> **Brief**: Find every line in the listing below that contains the string "action", treating uppercase and lowercase as different, and copy each of those lines.

> **Data provided**:
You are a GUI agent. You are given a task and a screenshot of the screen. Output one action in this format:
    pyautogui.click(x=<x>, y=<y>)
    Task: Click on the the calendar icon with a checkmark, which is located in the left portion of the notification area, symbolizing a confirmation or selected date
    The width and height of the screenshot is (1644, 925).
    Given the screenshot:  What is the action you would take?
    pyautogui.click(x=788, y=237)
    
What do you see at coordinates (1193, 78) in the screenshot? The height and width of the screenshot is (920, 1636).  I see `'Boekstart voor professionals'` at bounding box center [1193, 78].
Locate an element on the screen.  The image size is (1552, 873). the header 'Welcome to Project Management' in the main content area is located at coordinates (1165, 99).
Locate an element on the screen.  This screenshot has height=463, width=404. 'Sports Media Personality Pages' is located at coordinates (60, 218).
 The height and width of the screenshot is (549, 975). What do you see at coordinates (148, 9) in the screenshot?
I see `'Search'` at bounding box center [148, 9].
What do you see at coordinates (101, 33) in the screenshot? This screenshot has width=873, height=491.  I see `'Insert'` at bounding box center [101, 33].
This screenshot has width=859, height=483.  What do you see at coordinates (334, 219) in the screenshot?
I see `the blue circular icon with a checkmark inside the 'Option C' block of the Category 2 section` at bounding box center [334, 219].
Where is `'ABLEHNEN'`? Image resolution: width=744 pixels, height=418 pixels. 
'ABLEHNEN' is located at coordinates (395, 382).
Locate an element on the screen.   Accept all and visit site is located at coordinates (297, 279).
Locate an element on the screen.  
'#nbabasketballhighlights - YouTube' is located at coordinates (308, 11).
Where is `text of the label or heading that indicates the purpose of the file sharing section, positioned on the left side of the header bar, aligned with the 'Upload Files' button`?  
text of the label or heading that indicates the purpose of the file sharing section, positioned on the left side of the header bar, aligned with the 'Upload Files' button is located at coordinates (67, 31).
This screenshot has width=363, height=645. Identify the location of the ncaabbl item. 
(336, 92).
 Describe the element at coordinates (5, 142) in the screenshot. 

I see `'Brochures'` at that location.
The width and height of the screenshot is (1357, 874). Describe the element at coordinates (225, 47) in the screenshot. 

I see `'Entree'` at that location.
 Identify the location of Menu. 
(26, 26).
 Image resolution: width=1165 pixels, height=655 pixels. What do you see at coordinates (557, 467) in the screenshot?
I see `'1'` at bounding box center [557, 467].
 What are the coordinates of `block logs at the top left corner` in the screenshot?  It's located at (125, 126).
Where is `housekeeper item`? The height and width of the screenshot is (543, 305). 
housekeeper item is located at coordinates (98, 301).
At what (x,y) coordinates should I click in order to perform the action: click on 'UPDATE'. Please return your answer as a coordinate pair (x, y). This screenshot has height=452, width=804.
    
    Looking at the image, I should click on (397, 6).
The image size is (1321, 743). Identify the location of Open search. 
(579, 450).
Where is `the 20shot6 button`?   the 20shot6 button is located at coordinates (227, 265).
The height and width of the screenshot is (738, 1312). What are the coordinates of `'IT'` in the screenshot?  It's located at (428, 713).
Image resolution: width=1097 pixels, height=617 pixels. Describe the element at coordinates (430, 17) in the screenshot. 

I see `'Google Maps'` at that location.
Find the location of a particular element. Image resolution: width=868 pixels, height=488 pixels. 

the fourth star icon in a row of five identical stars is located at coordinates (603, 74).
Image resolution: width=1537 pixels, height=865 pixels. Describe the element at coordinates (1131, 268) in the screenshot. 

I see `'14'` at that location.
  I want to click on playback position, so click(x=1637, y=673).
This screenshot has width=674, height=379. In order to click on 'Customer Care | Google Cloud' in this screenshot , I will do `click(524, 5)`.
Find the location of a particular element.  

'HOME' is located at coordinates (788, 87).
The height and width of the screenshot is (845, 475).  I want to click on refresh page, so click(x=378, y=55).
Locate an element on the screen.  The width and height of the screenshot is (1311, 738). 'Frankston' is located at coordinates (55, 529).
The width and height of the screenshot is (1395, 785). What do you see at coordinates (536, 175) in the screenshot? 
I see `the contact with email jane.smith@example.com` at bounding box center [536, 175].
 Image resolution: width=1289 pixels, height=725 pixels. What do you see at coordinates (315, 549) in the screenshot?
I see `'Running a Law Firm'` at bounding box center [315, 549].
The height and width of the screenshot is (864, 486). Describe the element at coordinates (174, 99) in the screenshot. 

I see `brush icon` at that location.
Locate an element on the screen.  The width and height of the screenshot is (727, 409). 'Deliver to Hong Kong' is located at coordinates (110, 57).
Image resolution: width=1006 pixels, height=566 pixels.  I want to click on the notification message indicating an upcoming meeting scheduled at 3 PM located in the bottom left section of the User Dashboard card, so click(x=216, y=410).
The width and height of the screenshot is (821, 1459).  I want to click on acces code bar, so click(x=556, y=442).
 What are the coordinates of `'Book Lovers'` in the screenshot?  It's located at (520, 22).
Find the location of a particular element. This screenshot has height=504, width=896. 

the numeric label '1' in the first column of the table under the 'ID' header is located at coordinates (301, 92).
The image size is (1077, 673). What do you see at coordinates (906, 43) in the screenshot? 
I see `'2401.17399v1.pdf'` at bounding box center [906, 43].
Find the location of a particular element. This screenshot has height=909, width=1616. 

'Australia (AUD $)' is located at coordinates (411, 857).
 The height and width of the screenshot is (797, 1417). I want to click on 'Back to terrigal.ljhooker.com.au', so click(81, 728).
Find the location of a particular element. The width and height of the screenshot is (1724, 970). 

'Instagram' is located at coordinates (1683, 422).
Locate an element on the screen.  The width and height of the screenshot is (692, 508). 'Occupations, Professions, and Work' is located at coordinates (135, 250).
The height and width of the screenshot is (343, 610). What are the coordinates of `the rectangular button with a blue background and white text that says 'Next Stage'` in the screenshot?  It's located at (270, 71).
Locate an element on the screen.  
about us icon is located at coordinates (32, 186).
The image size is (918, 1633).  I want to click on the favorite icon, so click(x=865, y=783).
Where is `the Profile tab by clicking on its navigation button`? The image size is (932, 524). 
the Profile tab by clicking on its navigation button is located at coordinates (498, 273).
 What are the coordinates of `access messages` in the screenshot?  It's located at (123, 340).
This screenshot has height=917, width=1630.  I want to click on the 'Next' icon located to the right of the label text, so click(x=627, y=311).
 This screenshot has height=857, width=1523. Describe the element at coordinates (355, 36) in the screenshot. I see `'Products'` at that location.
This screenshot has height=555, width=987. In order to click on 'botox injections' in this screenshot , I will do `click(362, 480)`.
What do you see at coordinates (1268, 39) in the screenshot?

> **Solution below**:
You are a GUI agent. You are given a task and a screenshot of the screen. Output one action in this format:
    Given the screenshot:  What is the action you would take?
At what (x,y) coordinates should I click in order to perform the action: click on 'UPDATE'. Please return your answer as a coordinate pair (x, y). This screenshot has height=452, width=804.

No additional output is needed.